◆ TEXT EXCERPT ◆
_ _ _ _ _ _ _
Robert Kerrey–Like Drowning Cats
By Rich Gibson
Professor Emeritus
San Diego State University
Robert Kerrey is now appointed to be the top at a new US-sponsored university in Vietnam.
Former Senator Robert Kerrey admitted that as leader of a Navy Seal unit he participated in the murder of civilians in Vietnam. The Seal unit was part of an assassination squad, operating under the guidance of Operation Phoenix which, in the course of the war, killed more than 30,000 Vietnamese, using what its leader, William Colby, called a “scatter-gun approach,” in later congressional hearings. Villagers on the scene say Kerrey’s Seals not only shot more than 100 women and children with automatic fire, but slit the throats of five people, all considered less than human: Gooks, Slants, Slopes, Cong, Charlie, VC.
Kerrey’s admissions came in The New York Times Magazine, a story initially quashed by the television networks. Clearly indictable under existing war crime statutes, Kerrey participated in a cover-up of his unit’s killings for nearly three decades while he used his claims to valour to promote his political career.
Following The New York Times revelations, though, two interesting things happened, both relating to how history is constructed, not only as a vision of the past, but as a call to action in the future. In that context, Kerrey’s thinking about his experience in Vietnam, written not too long after he returned, is instructive.
As the Times article developed, Kerrey and his friends first began to commiserate with one another about the tough times they had, the strain on their consciences, the difficulty they had in living with dirty secrets, how their reputations of valour may be imperfect. Besides, what were we to do when everyone was an enemy? This experience traces the path of many convicted fascist war criminals in Germany who, exposed long after WWII closed, said the same thing.
Second, the debate shifted to who we shall call heroic. The mainstream outlook is now at least two-fold: perhaps nobody, or maybe people like Kerrey since war is hell. Three kinds of heroes are missed altogether.
Certainly those working-class US youth who found themselves enmeshed in a web that led directly to the front lines of battle in Vietnam, those of them who refused to go on burn-all kill-all missions, those who shot their own officers and blew them up in their tents, creating a new word in the lexicon, fragging; those who returned to the US, joined the Vietnam Veterans Against the War, and, denouncing the war, threw their Medals of Honor back at Congress; those young men and women, black and white, like Bill Marshall and Scott Camil, wounded and decorated heroes who rejected the war, are mostly unnoticed.
_ _ _ _ _ _ _
◆ WORK ITEM ◆
Write out the part of the Kerrey piece between "Kerrey’s admissions came" and "his political career.", inclusive, with no changes.
_ _ _ _ _ _ _
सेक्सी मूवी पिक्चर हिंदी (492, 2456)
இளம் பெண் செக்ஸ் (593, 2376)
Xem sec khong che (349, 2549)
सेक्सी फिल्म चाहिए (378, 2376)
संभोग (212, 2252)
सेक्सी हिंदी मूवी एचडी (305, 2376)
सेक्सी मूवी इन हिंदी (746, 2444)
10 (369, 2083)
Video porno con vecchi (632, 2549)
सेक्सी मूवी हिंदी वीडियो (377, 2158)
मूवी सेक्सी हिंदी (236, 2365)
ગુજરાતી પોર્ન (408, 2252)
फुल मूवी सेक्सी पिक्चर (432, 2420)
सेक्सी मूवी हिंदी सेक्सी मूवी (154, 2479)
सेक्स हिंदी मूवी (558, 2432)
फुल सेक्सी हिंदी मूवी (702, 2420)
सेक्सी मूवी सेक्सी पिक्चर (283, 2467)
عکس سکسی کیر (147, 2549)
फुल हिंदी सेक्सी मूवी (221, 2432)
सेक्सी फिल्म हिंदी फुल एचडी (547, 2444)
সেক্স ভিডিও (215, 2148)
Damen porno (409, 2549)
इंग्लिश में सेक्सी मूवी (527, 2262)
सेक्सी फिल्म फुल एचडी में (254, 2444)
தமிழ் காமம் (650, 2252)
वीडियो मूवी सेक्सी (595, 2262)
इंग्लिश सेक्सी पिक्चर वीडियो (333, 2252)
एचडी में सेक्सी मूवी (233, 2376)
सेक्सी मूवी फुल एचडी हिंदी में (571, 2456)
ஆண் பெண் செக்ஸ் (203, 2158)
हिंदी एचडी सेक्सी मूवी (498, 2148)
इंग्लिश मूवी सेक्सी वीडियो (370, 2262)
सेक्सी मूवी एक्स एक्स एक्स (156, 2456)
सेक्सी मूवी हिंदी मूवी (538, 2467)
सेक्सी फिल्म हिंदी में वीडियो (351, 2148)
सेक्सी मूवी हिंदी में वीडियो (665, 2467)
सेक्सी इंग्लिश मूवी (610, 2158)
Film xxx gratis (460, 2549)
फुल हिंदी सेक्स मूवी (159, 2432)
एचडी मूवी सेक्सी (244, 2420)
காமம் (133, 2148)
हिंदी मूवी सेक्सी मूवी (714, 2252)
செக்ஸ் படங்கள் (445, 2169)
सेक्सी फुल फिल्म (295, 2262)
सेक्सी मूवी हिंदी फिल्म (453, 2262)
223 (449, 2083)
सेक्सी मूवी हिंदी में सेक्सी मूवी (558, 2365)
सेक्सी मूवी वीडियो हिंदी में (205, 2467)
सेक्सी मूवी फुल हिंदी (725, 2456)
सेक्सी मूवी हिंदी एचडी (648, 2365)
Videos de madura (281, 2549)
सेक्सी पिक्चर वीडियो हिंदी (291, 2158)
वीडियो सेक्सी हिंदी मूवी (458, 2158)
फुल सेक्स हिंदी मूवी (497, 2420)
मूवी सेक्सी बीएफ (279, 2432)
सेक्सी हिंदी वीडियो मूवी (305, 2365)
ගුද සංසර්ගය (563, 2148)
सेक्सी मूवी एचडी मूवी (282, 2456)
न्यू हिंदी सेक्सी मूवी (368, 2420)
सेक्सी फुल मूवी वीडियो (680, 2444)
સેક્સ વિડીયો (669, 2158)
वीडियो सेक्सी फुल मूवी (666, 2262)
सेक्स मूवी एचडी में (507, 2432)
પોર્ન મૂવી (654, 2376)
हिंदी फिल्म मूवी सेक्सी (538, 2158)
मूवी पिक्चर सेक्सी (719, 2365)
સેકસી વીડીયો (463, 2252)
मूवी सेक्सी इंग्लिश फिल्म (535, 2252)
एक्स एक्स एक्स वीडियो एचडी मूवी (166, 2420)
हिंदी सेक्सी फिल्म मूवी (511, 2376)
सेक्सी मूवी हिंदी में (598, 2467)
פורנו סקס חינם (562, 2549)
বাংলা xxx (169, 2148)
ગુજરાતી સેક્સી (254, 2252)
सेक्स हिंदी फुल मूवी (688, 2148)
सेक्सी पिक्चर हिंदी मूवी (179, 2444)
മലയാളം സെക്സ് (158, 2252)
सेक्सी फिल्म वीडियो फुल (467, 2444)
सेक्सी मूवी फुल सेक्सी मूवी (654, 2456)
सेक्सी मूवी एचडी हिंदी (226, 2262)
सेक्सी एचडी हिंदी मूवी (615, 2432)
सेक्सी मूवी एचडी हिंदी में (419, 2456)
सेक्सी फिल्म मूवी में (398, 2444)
_ _ _ _ _ _ _
◆ RESPONSE ◆
Kerrey’s admissions came in The New York Times Magazine, a story initially quashed by the television networks. Clearly indictable under existing war crime statutes, Kerrey participated in a cover-up of his unit’s killings for nearly three decades while he used his claims to valour to promote his political career.